* _TEXT SEGMENT_:
+ + +

I could go on with other aspects of the military side of our strategy, but I wish to stop there and give the House this general conclusion. After examining all aspects of our military strategy and the course of the war as a whole, my conclusion is that ever since the downfall of France we have had no general war plan. That has been our real difficulty. It has been difficult to have one, because the enemy has had the initiative, and we have been chasing him from place to place, going from one expedient to the next. If such a plan does not exist, there is no more important job for this new Government at the moment than to get down to it and draw up a general war plan, with general conceptions of how they are going to win the war. It must be based on sea power, but beyond saying that I will not detain the House.

+ + +

* _DATA RECORDS_:
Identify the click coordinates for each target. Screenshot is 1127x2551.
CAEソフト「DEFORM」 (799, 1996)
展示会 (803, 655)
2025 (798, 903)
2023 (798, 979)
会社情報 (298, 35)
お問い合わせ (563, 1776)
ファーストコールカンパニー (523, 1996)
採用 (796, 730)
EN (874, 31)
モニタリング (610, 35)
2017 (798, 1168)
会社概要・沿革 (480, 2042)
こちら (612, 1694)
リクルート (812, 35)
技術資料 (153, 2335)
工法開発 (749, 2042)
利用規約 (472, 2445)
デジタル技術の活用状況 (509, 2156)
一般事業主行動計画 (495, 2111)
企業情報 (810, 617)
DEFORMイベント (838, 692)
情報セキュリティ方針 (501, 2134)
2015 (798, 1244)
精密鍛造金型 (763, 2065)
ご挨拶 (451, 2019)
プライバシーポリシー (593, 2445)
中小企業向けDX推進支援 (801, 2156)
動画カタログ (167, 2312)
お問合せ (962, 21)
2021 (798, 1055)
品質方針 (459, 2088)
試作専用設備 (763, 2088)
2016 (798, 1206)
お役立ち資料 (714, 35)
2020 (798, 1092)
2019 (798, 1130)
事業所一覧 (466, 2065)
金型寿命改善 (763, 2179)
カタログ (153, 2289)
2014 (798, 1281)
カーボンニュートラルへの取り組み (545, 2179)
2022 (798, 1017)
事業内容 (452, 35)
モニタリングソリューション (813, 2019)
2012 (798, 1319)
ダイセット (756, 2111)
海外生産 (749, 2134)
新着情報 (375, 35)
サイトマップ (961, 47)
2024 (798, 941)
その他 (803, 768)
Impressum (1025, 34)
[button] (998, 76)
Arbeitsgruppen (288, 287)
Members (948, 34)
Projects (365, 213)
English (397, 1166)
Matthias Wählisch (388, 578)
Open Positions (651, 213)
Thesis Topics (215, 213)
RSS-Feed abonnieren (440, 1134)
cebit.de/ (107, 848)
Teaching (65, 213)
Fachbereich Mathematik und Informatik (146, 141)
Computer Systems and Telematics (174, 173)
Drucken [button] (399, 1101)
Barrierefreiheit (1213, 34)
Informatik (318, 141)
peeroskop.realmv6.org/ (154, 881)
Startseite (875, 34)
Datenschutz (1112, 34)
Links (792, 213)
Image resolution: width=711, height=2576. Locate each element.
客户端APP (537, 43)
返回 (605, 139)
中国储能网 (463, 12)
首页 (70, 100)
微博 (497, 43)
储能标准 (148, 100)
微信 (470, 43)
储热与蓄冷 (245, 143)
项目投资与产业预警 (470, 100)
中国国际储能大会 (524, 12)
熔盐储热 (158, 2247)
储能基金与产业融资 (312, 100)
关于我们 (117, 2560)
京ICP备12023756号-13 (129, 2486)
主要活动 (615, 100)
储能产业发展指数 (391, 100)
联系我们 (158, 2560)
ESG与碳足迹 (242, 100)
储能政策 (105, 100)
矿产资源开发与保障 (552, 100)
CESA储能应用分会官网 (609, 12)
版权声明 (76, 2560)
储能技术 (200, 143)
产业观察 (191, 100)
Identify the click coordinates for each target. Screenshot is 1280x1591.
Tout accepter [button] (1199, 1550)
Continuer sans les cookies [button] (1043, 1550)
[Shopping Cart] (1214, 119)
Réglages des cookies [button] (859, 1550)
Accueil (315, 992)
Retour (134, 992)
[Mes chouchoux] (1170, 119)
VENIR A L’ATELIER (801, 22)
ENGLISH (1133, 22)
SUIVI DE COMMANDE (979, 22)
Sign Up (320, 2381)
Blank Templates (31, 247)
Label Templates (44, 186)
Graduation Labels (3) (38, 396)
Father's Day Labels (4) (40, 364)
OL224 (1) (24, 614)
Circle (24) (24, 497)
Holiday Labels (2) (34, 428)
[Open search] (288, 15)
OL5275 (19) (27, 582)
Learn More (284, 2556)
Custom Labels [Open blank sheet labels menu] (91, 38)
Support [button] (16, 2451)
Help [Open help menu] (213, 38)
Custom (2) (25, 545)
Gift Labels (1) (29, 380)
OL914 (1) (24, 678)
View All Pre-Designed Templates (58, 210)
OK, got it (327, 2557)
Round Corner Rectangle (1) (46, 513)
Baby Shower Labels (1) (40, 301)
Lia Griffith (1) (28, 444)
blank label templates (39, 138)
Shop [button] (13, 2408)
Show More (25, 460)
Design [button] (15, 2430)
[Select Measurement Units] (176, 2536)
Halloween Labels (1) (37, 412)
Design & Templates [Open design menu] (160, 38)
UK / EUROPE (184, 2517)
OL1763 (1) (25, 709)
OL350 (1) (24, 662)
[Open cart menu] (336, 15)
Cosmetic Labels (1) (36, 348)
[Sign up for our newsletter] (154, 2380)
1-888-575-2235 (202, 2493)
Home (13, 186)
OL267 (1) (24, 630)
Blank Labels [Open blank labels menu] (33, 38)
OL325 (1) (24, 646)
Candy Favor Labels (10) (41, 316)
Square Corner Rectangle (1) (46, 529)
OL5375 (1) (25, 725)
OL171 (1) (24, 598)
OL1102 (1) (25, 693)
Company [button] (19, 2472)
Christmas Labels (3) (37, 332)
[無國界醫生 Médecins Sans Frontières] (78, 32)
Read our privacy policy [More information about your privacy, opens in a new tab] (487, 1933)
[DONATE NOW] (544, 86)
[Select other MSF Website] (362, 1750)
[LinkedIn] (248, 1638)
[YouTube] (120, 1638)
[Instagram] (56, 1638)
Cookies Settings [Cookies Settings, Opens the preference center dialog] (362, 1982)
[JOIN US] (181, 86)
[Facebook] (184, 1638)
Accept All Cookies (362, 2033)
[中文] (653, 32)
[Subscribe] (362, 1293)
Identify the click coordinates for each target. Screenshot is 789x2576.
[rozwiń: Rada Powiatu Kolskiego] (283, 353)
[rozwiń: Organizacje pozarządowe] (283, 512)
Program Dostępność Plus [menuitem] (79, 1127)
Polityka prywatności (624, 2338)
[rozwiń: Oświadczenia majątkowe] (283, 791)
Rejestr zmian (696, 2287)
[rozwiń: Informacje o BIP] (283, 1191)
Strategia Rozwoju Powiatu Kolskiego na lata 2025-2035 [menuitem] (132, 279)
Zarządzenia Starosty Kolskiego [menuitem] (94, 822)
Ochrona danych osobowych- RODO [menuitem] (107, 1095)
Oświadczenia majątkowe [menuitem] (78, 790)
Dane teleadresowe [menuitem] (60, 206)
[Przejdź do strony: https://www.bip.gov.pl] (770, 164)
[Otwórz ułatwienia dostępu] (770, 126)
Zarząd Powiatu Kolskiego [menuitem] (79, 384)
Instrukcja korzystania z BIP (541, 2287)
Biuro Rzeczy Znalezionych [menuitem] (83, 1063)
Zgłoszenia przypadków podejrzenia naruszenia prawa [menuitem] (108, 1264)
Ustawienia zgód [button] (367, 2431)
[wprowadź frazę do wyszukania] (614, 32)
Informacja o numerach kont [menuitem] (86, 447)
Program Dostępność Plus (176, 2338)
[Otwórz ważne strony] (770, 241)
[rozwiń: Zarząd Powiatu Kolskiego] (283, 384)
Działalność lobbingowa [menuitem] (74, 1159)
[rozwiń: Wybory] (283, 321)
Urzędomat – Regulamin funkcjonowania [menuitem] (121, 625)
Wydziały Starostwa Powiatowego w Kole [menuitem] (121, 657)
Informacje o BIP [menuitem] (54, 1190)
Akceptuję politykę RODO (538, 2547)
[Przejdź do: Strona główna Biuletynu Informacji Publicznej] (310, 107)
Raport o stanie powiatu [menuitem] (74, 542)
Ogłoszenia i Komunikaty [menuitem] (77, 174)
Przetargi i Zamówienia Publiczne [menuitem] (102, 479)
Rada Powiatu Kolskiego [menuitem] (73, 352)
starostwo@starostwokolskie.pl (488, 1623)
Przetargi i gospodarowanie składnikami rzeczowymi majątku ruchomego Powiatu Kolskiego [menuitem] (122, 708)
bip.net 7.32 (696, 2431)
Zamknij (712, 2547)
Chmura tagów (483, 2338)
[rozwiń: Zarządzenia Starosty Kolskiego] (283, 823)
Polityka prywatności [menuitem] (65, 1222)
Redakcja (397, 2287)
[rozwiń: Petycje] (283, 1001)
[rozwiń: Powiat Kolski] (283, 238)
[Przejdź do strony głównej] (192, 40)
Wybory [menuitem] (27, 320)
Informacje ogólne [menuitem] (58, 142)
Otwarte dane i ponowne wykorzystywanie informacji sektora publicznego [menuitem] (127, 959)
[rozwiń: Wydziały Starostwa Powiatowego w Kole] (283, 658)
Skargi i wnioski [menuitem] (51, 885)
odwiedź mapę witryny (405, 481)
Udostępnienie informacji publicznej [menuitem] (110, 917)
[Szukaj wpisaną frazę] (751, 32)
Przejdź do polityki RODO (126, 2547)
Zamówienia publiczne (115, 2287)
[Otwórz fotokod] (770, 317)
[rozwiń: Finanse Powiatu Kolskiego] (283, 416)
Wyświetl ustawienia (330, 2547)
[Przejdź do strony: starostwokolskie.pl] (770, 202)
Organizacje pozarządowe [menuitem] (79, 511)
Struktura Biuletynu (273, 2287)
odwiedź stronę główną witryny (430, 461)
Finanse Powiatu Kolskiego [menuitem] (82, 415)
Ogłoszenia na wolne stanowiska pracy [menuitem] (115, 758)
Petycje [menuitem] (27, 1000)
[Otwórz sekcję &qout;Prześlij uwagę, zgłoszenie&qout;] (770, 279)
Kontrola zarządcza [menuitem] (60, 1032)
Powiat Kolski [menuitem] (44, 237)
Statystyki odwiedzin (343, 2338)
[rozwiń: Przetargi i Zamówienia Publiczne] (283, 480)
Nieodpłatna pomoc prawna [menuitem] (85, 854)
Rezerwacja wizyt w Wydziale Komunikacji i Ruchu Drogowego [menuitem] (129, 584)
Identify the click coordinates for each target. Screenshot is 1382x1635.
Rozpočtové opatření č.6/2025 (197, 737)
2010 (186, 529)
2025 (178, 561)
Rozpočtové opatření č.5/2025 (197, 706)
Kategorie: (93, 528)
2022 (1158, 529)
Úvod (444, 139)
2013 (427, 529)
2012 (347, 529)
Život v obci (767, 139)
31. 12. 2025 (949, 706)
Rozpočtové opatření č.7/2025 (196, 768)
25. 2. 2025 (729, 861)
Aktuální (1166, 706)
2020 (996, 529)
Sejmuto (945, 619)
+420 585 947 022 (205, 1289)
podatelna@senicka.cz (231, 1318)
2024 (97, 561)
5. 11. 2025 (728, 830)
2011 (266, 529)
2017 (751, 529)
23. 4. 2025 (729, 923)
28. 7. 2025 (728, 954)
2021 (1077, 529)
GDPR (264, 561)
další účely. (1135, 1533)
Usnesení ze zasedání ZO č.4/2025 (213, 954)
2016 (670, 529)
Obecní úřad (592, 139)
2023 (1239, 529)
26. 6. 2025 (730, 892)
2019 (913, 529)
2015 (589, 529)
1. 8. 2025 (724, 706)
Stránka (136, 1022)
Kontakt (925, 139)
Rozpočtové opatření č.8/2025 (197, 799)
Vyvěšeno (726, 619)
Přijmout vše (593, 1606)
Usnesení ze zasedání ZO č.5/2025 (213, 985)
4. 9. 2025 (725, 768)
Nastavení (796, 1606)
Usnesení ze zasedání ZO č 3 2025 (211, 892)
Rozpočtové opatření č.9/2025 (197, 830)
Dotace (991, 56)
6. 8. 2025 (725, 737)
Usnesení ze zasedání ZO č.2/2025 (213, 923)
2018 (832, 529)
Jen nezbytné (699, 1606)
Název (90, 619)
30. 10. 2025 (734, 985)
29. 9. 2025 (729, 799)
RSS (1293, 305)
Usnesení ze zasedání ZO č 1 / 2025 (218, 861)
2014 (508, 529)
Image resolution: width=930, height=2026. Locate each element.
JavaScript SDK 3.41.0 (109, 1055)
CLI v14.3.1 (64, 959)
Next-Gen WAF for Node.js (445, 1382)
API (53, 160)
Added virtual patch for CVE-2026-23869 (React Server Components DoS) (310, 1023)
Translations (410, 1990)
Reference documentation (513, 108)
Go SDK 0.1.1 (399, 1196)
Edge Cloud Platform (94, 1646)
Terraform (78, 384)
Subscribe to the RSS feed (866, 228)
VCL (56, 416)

+ + +

* _WORK TO DO_:
1 - Decide whether each statement agrees with the passage on war strategy, answering yes or no and quoting the words from the passage that settle it: (a) The speaker concludes that there has been no general war plan since the downfall of France. (b) The speaker says the country has held the initiative in the war. (c) The speaker says the general war plan must be based on air power.
2 - Continue the passage on war strategy from the point where it ends.
The items have no connection to the passage on war strategy.

* _EXERCISE RESPONSES_:
1 -
(a) Yes: "ever since the downfall of France we have had no general war plan."
(b) No: "because the enemy has had the initiative, and we have been chasing him from place to place"
(c) No: "It must be based on sea power"

2 -
When the downfall of France came it really roused us to fight for survival. At that time the Prime Minister was the epitome of the nation. We felt very near to him, and he must have felt very near to us. It was a time when although the bombs came down our spirits were lifted up. One felt that if one survived, one would be able to stand up and say, "I lived and fought in England at a time when England was alone, and there were death and destruction on the doorsteps." One would be proud to say that. They were dangerous times, but they were great times, and I feel that we are in dangerous times now, although there is no greatness at the present time. There is a sort of apathy, a sense of frustration. There is a "littleness" in the the air. Many other hon. Members who have spoken have given their evidence that they have the same kind of feeling. I believe that to you, Sir, sitting in that Chair, presiding over the Debates of this House, there must be a difference in the very feeling of the House between those great times and now. We have to recapture the spirit of those great times, because we are back in the dangerous times. We are certainly in very grave danger, there is no question about it. The danger, as the Prime Minister suggested to-day, is not so near and visible as it was, but taking a long-tern view, I think we are in even greater danger than after Dunkirk. How is this recapture of spirit to be done?
That brings one to the question of what action is needed on the home front. I do appeal to the new Government to exploit to the full this latent desire for sacrifice and for suffering for our cause which is waiting in the hearts of our people. But they want leadership, not submission; they want orders, not suggestions. I realise perfectly well that Ministers are entitled to say, "Give us concrete suggestions, not generalisations." I have a great deal of sympathy with that point of view. A great many Members have said in rather general terms what I have said about the need of rousing the home front. A Minister is entitled to say, "That is all very well and sounds all right, but what do I do to-morrow, what order do you suggest should be given?" One must not run away from that challenge.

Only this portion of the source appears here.